# DIRECTION 1
Print the stretch of the margin analysis passage from "SALES-COND.png" through "in SAP S/4HANA.".
# DIRECTION 2
Using the margin analysis passage, say yes or no to each statement and quote the deciding words: (a) Statistical sales conditions can be transferred into an extension ledger starting with SAP S/4HANA release 1809. (b) With Attributed Margin Analysis, the settlement on the Wbs element must still be executed for the characteristic fields to be filled. (c) With Attributed Margin Analysis, the posting controlling object changes from the Wbs element to the profitability segment.

# TEXT PASSAGE
━━━━━━
Another Costing Based CO-PA functionality is the possibility to calculate statistical sales conditions (e.g related to warranties or freight cost) that are in SD Order but are not part of the Sales Invoice. Those costs are calculated internally and brought to CO-PA Characteristic even if not calculated in Finance and debited to the customer (at least not directly). From SAP S/4HANA release 1809 it is possible to transfer these statistical sales conditions in an extension ledger and to have them in Universal journal.

SALES-COND.png




ATTRIBUTED MARGIN ANALYSIS

Attributed Margin Analysis is a new way to derive Profitability Segment Characteristic in Universal journal even without executing manual activities. One possible example is to obtain the characteristic filled for a posting on a Wbs element that has settlement rule to CO-PA characteristic. If the settlement rules are properly compiled, a simple posting on the Wbs element will feed the Margin Analysis Characteristic as well without the need of executing the settlement itself. The Posting Controlling Object will still be the Wbs element but the characteristic fields will be filled in parallel. This process is of course not just limited to the example I have made and I think it is a very clear example of new functionalities we may find in SAP S/4HANA.

To have a more detailed description of what is included in Attributed Realtime Margin Analysis you can have a look to this blog as well brought to you by the RIG.



So to say some conclusive words on Margin Analysis, nowadays I think that apart from very specific functionality the Margin Analysis is now a suitable solution for customers. Main reasons are:

  • It is integrated into the overall concept of the Universal Journal
  • It has been extended broadly over the past releases
  • It is fully aligned with SAP Financial Accounting development strategy and SAP has the intention of conducting new developments in this area only.
━━━━━━
# DATASET ROWS
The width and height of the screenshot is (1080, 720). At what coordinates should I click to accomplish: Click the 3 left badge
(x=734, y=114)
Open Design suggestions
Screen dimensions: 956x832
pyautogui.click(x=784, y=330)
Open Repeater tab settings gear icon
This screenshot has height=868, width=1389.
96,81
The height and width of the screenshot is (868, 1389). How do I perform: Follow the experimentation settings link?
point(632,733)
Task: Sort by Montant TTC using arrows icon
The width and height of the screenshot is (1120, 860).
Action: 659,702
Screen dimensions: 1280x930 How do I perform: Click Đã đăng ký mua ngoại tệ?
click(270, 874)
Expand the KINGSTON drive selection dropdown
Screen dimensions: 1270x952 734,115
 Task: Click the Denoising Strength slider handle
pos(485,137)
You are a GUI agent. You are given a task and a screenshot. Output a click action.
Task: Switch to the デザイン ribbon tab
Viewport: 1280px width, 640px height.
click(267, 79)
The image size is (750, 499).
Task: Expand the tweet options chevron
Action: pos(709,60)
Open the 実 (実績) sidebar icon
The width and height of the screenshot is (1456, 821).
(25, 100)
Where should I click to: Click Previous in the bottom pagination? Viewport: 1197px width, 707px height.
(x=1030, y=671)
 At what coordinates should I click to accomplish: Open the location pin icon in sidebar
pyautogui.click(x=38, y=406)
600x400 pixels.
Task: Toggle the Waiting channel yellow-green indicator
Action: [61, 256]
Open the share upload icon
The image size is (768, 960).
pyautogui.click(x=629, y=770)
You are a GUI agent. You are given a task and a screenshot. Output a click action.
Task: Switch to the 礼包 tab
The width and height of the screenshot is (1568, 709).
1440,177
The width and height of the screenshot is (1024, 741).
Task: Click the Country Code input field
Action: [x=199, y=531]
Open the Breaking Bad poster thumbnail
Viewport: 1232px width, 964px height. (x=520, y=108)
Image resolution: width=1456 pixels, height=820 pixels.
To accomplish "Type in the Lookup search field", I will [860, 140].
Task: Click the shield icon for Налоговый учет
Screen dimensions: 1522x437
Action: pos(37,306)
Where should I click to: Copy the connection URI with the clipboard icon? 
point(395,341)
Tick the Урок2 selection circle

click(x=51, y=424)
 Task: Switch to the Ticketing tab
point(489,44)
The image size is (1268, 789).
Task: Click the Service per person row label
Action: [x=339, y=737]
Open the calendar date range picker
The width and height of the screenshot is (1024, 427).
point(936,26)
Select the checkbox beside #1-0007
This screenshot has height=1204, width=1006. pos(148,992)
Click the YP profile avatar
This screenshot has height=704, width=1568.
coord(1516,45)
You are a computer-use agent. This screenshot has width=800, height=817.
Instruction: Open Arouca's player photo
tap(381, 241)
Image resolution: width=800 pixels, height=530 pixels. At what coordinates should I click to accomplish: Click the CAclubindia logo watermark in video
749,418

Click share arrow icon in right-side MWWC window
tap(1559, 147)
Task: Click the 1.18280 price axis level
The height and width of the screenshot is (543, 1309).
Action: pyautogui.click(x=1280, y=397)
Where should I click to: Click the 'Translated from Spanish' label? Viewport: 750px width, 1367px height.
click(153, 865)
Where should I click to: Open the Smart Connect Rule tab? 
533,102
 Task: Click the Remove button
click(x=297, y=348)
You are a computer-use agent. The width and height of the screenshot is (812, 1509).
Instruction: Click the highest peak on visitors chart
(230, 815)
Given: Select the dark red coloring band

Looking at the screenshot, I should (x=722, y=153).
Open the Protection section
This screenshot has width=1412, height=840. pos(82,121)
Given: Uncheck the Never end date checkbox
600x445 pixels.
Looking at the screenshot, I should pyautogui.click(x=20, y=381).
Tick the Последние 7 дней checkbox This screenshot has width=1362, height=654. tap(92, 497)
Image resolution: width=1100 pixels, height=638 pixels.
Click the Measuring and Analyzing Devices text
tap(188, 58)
━━━━━━
# EXERCISE SOLUTION 1
SALES-COND.png




ATTRIBUTED MARGIN ANALYSIS

Attributed Margin Analysis is a new way to derive Profitability Segment Characteristic in Universal journal even without executing manual activities. One possible example is to obtain the characteristic filled for a posting on a Wbs element that has settlement rule to CO-PA characteristic. If the settlement rules are properly compiled, a simple posting on the Wbs element will feed the Margin Analysis Characteristic as well without the need of executing the settlement itself. The Posting Controlling Object will still be the Wbs element but the characteristic fields will be filled in parallel. This process is of course not just limited to the example I have made and I think it is a very clear example of new functionalities we may find in SAP S/4HANA.

# EXERCISE SOLUTION 2
(a) Yes: "From SAP S/4HANA release 1809 it is possible to transfer these statistical sales conditions in an extension ledger"
(b) No: "without the need of executing the settlement itself"
(c) No: "The Posting Controlling Object will still be the Wbs element"